> _Problem requirements_:
Identify all lines below that hold "screenshot" and collect them.

> _Records supplied_:

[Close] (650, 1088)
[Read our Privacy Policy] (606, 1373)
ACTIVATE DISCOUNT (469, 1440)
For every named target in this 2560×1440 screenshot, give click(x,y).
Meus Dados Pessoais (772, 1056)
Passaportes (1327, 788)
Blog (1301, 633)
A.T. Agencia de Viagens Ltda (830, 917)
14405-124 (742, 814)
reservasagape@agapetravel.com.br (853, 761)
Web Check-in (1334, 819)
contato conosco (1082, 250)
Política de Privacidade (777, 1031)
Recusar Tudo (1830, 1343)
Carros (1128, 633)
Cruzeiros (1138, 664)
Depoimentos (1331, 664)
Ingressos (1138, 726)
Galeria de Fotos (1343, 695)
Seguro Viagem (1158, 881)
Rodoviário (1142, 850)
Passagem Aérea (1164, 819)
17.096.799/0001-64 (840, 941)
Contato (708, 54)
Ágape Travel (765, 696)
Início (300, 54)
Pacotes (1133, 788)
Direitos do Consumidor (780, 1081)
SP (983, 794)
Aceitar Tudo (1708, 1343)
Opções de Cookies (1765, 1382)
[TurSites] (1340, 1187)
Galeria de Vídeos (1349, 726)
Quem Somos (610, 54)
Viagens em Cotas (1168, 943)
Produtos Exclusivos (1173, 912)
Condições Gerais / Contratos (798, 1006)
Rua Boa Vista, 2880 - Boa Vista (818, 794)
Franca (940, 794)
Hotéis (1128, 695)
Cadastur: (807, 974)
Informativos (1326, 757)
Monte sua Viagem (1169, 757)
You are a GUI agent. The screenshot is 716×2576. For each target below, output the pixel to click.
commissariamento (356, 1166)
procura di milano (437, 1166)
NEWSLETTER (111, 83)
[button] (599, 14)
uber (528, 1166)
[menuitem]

> _Answer box_:
For every named target in this 2560×1440 screenshot, give click(x,y).
You are a GUI agent. The screenshot is 716×2576. For each target below, output the pixel to click.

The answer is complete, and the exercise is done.